WHAT YOU SHOULD DO.
Reproduce the lines from the start of the records through the line containing "pos(253,339)", inclusive. Omit the pictures from your answer.

— start of DATA RECORDS —

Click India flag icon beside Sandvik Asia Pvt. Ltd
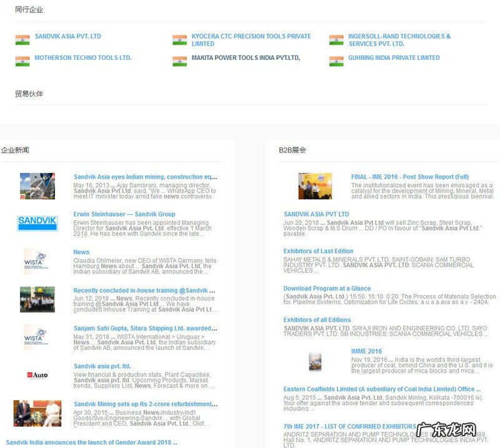500x448 pixels. [23, 40]
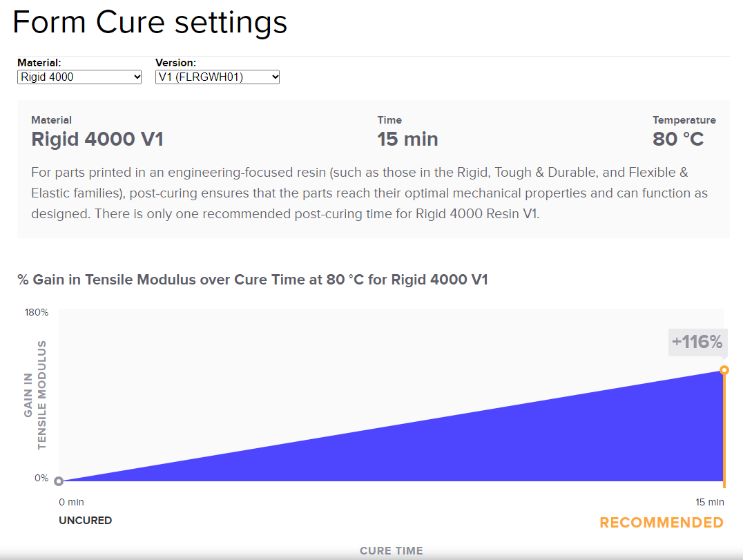Click the CURE TIME axis label
Image resolution: width=743 pixels, height=560 pixels.
pyautogui.click(x=392, y=551)
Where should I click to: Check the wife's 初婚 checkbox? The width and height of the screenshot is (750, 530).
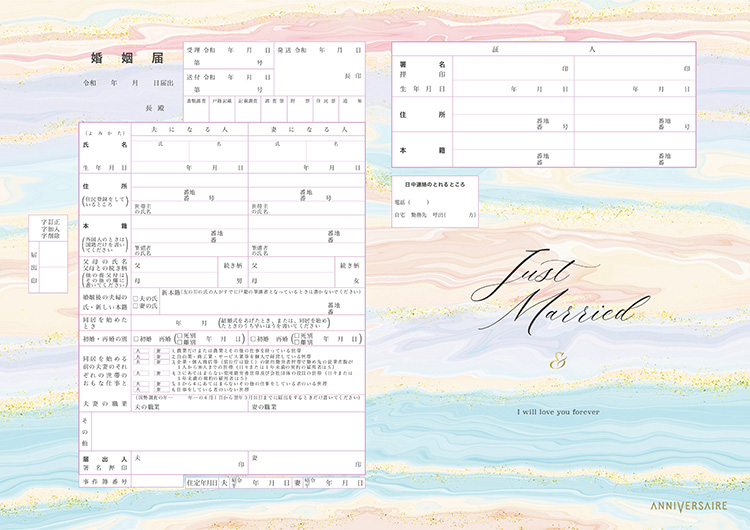pos(253,339)
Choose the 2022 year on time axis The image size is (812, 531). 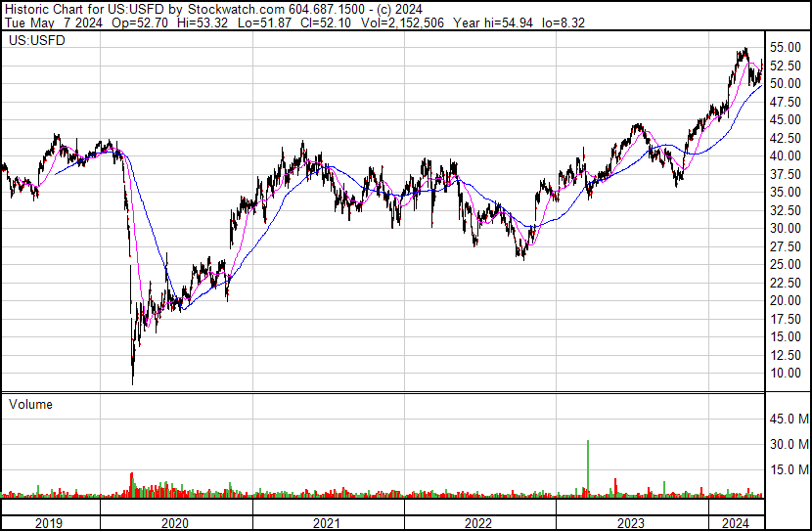point(478,523)
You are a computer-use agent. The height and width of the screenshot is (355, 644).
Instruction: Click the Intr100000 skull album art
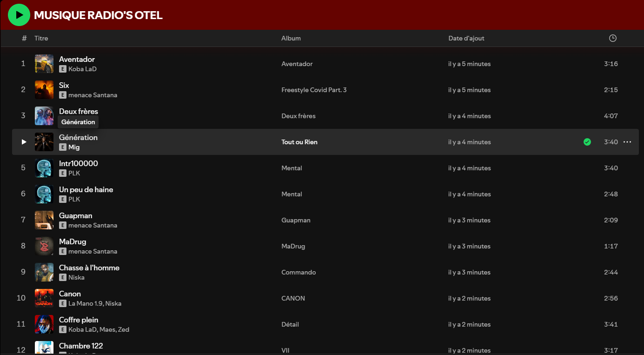44,168
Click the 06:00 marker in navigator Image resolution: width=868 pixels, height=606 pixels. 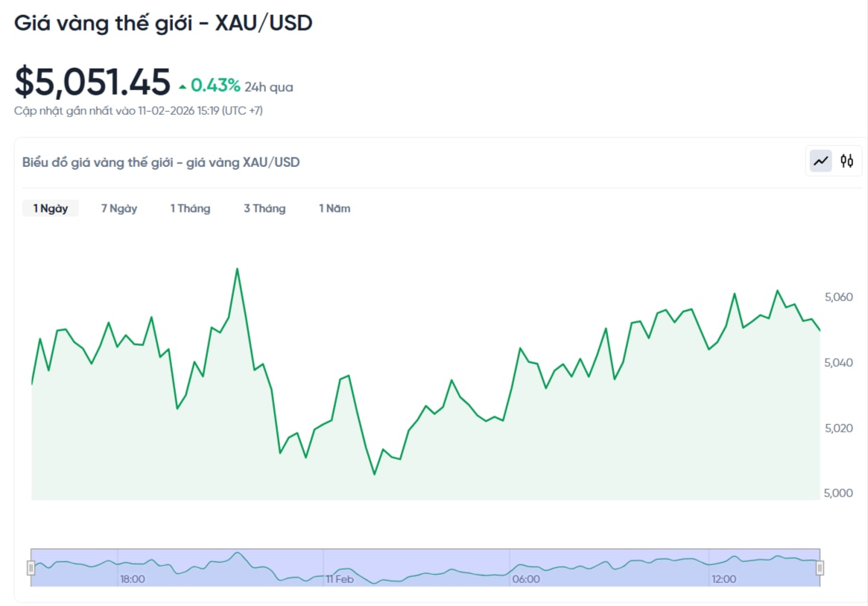point(526,579)
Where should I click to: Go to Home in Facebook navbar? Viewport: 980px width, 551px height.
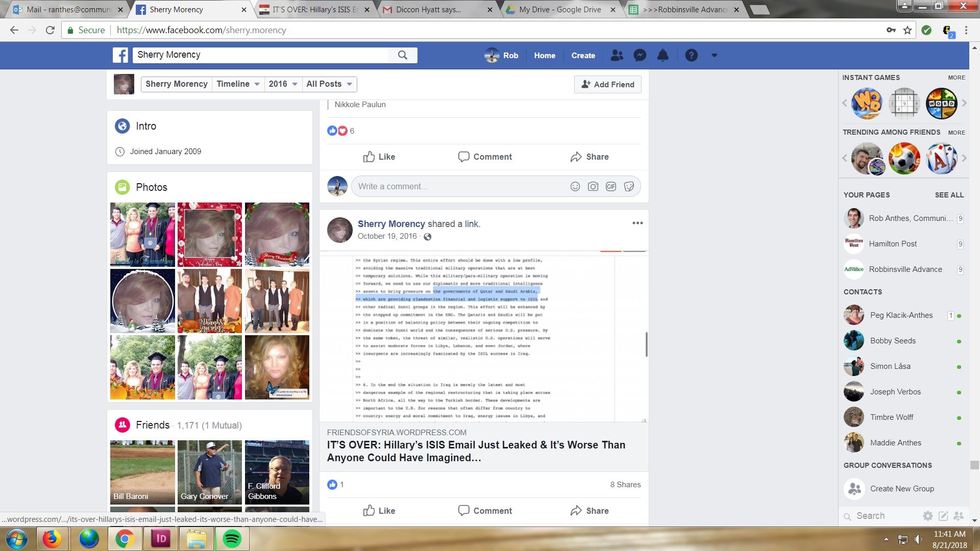(x=544, y=55)
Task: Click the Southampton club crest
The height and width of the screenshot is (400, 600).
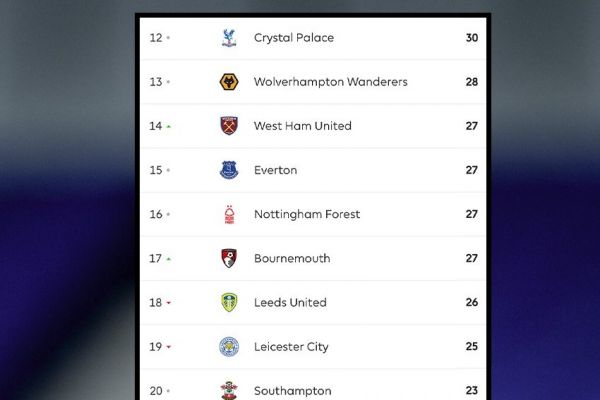Action: pos(229,389)
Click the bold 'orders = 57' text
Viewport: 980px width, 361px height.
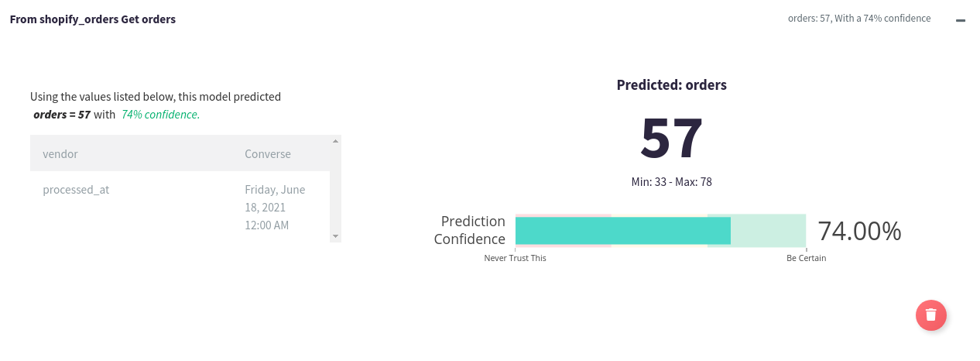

— end of DATA RECORDS —

ANSWER.
Click India flag icon beside Sandvik Asia Pvt. Ltd
500x448 pixels. [23, 40]
Click the CURE TIME axis label
Image resolution: width=743 pixels, height=560 pixels.
pyautogui.click(x=392, y=551)
Where should I click to: Check the wife's 初婚 checkbox? The width and height of the screenshot is (750, 530).
pos(253,339)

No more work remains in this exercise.